Copy out the rows verbatim, from the line containing "Open the 記事 badge for ザックカバー" up to and including the line containing "Action: 576,42".
>> start Dataset records
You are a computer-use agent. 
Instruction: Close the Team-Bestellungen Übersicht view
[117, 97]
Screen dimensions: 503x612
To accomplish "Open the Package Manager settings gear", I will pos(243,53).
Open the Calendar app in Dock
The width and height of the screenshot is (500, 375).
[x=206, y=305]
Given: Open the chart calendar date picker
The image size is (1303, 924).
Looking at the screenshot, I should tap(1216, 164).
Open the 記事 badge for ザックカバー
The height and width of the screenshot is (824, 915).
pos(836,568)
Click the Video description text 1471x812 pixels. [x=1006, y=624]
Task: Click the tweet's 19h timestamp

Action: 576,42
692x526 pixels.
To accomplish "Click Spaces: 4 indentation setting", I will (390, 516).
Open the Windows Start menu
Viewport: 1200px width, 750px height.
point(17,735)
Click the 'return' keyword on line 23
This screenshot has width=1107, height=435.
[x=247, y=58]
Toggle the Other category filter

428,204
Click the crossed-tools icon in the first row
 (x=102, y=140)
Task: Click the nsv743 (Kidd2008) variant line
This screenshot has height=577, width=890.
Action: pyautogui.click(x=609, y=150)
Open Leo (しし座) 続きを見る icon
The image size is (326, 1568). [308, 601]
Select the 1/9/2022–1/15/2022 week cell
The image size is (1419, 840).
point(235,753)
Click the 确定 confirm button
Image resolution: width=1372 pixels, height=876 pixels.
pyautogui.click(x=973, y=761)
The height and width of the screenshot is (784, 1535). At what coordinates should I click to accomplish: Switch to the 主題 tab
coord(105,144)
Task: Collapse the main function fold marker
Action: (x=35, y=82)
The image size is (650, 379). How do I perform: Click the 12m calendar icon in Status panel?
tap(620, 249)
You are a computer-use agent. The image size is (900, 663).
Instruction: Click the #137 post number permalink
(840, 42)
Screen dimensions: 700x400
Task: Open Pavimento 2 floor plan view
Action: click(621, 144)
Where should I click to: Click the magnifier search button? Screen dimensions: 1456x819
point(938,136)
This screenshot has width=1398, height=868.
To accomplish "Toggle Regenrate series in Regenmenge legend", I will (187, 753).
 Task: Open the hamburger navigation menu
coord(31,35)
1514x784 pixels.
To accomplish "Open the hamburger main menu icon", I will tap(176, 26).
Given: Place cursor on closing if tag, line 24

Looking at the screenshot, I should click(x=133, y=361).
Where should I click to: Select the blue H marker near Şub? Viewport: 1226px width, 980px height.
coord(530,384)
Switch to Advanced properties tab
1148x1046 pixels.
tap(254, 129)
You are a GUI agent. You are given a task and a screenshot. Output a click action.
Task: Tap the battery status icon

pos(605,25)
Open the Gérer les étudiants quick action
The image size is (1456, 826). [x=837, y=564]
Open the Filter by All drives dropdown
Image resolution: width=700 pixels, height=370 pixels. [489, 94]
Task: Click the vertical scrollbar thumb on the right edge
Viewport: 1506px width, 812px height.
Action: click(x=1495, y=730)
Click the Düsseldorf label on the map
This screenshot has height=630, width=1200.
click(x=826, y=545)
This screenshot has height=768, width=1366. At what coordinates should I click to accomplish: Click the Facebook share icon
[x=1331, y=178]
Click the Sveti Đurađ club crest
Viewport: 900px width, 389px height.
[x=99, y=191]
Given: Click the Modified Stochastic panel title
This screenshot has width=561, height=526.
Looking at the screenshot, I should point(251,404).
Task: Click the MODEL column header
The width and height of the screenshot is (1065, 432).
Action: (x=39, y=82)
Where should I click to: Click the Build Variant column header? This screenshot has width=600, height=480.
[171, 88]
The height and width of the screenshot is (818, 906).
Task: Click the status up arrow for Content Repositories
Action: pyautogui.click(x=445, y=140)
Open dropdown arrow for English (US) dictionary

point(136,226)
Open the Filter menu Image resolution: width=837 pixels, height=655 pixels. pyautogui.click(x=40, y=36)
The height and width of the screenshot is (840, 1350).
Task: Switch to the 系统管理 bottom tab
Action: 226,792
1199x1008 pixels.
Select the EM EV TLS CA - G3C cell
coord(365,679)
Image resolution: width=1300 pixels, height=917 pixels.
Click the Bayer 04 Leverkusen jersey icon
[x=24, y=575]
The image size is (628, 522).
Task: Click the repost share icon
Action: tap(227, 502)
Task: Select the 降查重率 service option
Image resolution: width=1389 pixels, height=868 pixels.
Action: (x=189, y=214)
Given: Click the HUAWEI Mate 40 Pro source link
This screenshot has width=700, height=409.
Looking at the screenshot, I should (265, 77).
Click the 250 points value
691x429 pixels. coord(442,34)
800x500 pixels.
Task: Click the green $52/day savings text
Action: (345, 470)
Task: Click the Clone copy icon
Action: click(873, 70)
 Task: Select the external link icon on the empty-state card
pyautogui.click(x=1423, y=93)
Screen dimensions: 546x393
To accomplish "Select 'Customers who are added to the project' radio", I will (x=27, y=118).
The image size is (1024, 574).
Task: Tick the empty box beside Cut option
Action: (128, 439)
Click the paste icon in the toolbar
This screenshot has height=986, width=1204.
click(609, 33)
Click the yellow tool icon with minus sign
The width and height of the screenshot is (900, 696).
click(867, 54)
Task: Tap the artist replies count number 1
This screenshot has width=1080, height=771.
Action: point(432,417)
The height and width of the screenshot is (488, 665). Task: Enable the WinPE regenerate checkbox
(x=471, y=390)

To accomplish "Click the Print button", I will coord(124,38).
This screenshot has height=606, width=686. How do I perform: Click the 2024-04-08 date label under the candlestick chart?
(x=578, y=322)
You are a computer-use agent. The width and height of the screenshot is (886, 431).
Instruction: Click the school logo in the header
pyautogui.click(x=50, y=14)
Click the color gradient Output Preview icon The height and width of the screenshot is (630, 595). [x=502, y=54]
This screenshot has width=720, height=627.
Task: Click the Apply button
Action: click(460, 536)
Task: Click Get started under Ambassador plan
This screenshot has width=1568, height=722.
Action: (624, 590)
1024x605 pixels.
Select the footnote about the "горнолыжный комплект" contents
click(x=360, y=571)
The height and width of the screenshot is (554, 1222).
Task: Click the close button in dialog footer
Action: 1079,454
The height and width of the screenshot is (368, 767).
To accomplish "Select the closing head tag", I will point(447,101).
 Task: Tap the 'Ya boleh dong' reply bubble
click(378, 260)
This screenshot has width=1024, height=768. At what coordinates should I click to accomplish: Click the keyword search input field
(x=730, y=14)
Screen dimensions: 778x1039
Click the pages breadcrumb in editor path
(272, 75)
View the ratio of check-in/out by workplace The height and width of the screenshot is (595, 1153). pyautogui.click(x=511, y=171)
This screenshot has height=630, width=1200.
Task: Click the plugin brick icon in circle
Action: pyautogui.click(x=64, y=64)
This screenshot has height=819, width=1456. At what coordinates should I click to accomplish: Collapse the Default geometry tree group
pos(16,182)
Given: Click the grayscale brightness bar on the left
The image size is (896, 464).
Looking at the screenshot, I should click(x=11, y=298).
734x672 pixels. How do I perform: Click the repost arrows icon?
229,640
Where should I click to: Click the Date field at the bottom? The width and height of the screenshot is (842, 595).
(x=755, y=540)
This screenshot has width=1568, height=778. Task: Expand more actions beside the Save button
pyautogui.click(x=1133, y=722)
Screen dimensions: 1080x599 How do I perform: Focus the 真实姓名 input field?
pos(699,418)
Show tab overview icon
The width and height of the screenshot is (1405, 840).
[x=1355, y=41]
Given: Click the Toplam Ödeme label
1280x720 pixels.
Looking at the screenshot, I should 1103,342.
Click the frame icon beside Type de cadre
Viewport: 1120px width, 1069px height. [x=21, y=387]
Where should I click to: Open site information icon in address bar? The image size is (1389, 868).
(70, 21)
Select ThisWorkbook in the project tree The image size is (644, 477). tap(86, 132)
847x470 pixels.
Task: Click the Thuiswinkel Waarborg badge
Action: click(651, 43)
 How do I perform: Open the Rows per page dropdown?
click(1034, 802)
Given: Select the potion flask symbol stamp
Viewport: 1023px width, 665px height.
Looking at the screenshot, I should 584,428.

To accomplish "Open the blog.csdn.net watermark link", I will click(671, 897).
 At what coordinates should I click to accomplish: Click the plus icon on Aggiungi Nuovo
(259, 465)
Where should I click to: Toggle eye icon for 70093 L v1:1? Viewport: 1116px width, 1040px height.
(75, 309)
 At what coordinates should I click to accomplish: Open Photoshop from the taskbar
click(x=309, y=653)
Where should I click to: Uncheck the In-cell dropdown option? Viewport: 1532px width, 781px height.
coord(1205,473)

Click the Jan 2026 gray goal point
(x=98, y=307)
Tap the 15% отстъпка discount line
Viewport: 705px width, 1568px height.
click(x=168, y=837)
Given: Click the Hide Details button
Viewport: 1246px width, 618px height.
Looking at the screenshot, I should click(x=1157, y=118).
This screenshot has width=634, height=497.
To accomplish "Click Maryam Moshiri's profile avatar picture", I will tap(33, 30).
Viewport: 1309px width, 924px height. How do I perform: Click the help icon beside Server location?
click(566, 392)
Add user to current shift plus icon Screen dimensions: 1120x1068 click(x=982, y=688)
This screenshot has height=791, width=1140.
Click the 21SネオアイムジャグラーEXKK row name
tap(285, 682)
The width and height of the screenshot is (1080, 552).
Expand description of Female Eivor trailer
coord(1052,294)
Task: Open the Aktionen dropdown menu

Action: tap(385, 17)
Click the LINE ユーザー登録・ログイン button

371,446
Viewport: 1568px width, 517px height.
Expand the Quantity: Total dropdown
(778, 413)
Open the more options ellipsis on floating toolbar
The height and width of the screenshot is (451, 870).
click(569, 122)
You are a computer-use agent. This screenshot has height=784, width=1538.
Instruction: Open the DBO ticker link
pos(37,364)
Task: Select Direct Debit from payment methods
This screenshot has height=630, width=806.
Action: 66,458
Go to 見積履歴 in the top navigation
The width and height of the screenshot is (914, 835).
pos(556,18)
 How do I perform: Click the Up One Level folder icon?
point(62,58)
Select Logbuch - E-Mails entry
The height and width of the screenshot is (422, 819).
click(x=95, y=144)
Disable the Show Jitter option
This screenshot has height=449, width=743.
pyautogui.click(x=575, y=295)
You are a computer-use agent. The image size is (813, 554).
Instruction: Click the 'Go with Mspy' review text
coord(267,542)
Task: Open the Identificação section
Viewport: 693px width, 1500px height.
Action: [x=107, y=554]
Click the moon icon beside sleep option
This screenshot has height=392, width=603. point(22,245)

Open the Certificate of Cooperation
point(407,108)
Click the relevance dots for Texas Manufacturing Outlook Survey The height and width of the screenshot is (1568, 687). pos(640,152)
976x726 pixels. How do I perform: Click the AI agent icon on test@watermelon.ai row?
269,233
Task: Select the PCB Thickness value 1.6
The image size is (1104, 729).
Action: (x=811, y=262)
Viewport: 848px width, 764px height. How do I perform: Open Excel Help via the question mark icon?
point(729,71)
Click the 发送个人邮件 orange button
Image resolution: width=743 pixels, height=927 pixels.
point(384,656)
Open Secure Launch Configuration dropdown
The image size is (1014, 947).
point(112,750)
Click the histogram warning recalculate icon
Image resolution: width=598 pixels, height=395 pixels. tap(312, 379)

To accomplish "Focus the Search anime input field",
>> end Dataset records
- **Answer to this problem**
Open the 記事 badge for ザックカバー
The height and width of the screenshot is (824, 915).
pos(836,568)
Click the Video description text 1471x812 pixels. [x=1006, y=624]
Task: Click the tweet's 19h timestamp

Action: 576,42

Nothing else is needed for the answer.